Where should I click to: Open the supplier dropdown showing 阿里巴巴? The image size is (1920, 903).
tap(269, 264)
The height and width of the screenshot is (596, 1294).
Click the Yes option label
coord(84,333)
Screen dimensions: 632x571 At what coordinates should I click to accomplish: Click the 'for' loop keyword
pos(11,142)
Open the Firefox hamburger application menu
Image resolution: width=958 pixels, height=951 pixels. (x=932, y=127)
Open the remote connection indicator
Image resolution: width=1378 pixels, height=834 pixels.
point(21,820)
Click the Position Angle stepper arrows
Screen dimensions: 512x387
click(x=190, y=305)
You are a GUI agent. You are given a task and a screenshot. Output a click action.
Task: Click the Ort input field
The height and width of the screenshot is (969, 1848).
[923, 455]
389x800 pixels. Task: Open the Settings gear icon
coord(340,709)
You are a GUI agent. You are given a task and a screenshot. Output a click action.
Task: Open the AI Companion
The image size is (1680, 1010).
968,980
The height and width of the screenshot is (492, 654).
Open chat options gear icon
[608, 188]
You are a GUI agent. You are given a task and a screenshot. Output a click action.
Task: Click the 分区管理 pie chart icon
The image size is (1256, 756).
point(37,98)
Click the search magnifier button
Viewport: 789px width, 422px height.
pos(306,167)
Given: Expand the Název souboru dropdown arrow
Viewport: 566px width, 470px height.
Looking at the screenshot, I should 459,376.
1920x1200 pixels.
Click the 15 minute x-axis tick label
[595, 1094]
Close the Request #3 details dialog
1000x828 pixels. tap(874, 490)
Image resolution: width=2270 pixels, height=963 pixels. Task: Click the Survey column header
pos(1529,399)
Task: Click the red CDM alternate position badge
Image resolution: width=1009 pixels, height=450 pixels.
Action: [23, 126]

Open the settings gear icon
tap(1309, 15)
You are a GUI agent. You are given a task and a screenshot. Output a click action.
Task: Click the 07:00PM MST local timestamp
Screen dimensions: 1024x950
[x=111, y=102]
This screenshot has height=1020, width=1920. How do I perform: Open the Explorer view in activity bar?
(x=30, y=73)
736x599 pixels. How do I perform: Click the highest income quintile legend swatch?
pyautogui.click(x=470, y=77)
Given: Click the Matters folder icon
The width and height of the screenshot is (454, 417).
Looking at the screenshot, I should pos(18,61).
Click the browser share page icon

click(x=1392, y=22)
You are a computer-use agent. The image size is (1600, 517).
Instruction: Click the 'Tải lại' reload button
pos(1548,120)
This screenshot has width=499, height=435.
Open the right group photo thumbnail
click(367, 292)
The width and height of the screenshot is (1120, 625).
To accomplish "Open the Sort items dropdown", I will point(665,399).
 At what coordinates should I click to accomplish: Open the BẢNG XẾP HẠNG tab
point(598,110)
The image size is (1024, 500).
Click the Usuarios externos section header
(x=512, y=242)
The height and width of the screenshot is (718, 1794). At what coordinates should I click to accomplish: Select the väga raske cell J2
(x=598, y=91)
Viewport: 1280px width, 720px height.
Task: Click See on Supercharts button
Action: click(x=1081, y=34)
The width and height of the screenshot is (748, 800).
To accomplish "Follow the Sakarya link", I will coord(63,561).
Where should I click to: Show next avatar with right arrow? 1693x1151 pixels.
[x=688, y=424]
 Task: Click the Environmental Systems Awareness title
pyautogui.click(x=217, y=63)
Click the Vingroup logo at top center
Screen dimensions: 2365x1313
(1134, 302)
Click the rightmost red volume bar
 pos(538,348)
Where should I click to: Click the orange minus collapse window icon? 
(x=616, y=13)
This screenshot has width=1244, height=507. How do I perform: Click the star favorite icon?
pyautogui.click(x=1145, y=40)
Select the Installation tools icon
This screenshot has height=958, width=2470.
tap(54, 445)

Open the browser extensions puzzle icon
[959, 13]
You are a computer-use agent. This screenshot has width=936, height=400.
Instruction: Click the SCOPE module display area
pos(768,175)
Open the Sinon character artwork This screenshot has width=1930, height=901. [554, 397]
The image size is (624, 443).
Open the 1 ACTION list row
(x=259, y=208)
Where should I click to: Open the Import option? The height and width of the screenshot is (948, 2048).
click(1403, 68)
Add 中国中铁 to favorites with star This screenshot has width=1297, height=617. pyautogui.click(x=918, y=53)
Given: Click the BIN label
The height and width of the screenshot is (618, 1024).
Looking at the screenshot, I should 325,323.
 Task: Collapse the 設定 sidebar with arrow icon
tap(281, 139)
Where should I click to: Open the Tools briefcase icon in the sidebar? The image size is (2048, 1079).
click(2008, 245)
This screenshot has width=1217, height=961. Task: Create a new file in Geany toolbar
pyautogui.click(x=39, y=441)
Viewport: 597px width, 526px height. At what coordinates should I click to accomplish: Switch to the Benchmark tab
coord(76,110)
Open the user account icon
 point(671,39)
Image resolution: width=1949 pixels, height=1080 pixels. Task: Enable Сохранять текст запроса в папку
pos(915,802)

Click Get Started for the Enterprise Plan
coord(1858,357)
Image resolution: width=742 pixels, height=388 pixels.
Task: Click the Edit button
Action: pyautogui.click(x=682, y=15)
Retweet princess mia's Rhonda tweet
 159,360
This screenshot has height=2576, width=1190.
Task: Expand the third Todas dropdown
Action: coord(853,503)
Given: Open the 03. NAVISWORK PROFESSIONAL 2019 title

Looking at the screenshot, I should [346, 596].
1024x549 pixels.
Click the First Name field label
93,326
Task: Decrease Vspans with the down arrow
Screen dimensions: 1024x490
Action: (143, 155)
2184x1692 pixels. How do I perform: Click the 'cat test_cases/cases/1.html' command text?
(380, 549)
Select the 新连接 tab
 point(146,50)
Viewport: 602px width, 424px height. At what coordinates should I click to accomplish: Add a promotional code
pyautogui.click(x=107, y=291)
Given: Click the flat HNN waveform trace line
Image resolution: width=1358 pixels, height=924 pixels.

■ REQUIRED TASK
Could you pull out every entry above and reproduce each one verbatim?

■ CORRECT RESPONSE
Where should I click to: Open the supplier dropdown showing 阿里巴巴? The image size is (1920, 903).
tap(269, 264)
The height and width of the screenshot is (596, 1294).
Click the Yes option label
coord(84,333)
Screen dimensions: 632x571 At what coordinates should I click to accomplish: Click the 'for' loop keyword
pos(11,142)
Open the Firefox hamburger application menu
Image resolution: width=958 pixels, height=951 pixels. (x=932, y=127)
Open the remote connection indicator
Image resolution: width=1378 pixels, height=834 pixels.
point(21,820)
Click the Position Angle stepper arrows
Screen dimensions: 512x387
click(x=190, y=305)
You are a GUI agent. You are given a task and a screenshot. Output a click action.
Task: Click the Ort input field
The height and width of the screenshot is (969, 1848).
[923, 455]
389x800 pixels. Task: Open the Settings gear icon
coord(340,709)
You are a GUI agent. You are given a task and a screenshot. Output a click action.
Task: Open the AI Companion
The image size is (1680, 1010).
968,980
The height and width of the screenshot is (492, 654).
Open chat options gear icon
[608, 188]
You are a GUI agent. You are given a task and a screenshot. Output a click action.
Task: Click the 分区管理 pie chart icon
The image size is (1256, 756).
point(37,98)
Click the search magnifier button
Viewport: 789px width, 422px height.
pos(306,167)
Given: Expand the Název souboru dropdown arrow
Viewport: 566px width, 470px height.
Looking at the screenshot, I should 459,376.
1920x1200 pixels.
Click the 15 minute x-axis tick label
[595, 1094]
Close the Request #3 details dialog
1000x828 pixels. tap(874, 490)
Image resolution: width=2270 pixels, height=963 pixels. Task: Click the Survey column header
pos(1529,399)
Task: Click the red CDM alternate position badge
Image resolution: width=1009 pixels, height=450 pixels.
Action: [23, 126]

Open the settings gear icon
tap(1309, 15)
You are a GUI agent. You are given a task and a screenshot. Output a click action.
Task: Click the 07:00PM MST local timestamp
Screen dimensions: 1024x950
[x=111, y=102]
This screenshot has height=1020, width=1920. How do I perform: Open the Explorer view in activity bar?
(x=30, y=73)
736x599 pixels. How do I perform: Click the highest income quintile legend swatch?
pyautogui.click(x=470, y=77)
Given: Click the Matters folder icon
The width and height of the screenshot is (454, 417).
Looking at the screenshot, I should pos(18,61).
Click the browser share page icon

click(x=1392, y=22)
You are a computer-use agent. The image size is (1600, 517).
Instruction: Click the 'Tải lại' reload button
pos(1548,120)
This screenshot has width=499, height=435.
Open the right group photo thumbnail
click(367, 292)
The width and height of the screenshot is (1120, 625).
To accomplish "Open the Sort items dropdown", I will point(665,399).
 At what coordinates should I click to accomplish: Open the BẢNG XẾP HẠNG tab
point(598,110)
The image size is (1024, 500).
Click the Usuarios externos section header
(x=512, y=242)
The height and width of the screenshot is (718, 1794). At what coordinates should I click to accomplish: Select the väga raske cell J2
(x=598, y=91)
Viewport: 1280px width, 720px height.
Task: Click See on Supercharts button
Action: click(x=1081, y=34)
The width and height of the screenshot is (748, 800).
To accomplish "Follow the Sakarya link", I will coord(63,561).
Where should I click to: Show next avatar with right arrow? 1693x1151 pixels.
[x=688, y=424]
 Task: Click the Environmental Systems Awareness title
pyautogui.click(x=217, y=63)
Click the Vingroup logo at top center
Screen dimensions: 2365x1313
(1134, 302)
Click the rightmost red volume bar
 pos(538,348)
Where should I click to: Click the orange minus collapse window icon? 
(x=616, y=13)
This screenshot has width=1244, height=507. How do I perform: Click the star favorite icon?
pyautogui.click(x=1145, y=40)
Select the Installation tools icon
This screenshot has height=958, width=2470.
tap(54, 445)

Open the browser extensions puzzle icon
[959, 13]
You are a computer-use agent. This screenshot has width=936, height=400.
Instruction: Click the SCOPE module display area
pos(768,175)
Open the Sinon character artwork This screenshot has width=1930, height=901. [554, 397]
The image size is (624, 443).
Open the 1 ACTION list row
(x=259, y=208)
Where should I click to: Open the Import option? The height and width of the screenshot is (948, 2048).
click(1403, 68)
Add 中国中铁 to favorites with star This screenshot has width=1297, height=617. pyautogui.click(x=918, y=53)
Given: Click the BIN label
The height and width of the screenshot is (618, 1024).
Looking at the screenshot, I should 325,323.
 Task: Collapse the 設定 sidebar with arrow icon
tap(281, 139)
Where should I click to: Open the Tools briefcase icon in the sidebar? The image size is (2048, 1079).
click(2008, 245)
This screenshot has width=1217, height=961. Task: Create a new file in Geany toolbar
pyautogui.click(x=39, y=441)
Viewport: 597px width, 526px height. At what coordinates should I click to accomplish: Switch to the Benchmark tab
coord(76,110)
Open the user account icon
 point(671,39)
Image resolution: width=1949 pixels, height=1080 pixels. Task: Enable Сохранять текст запроса в папку
pos(915,802)

Click Get Started for the Enterprise Plan
coord(1858,357)
Image resolution: width=742 pixels, height=388 pixels.
Task: Click the Edit button
Action: pyautogui.click(x=682, y=15)
Retweet princess mia's Rhonda tweet
 159,360
This screenshot has height=2576, width=1190.
Task: Expand the third Todas dropdown
Action: coord(853,503)
Given: Open the 03. NAVISWORK PROFESSIONAL 2019 title

Looking at the screenshot, I should [346, 596].
1024x549 pixels.
Click the First Name field label
93,326
Task: Decrease Vspans with the down arrow
Screen dimensions: 1024x490
Action: (143, 155)
2184x1692 pixels. How do I perform: Click the 'cat test_cases/cases/1.html' command text?
(380, 549)
Select the 新连接 tab
 point(146,50)
Viewport: 602px width, 424px height. At what coordinates should I click to accomplish: Add a promotional code
pyautogui.click(x=107, y=291)
Given: Click the flat HNN waveform trace line
Image resolution: width=1358 pixels, height=924 pixels.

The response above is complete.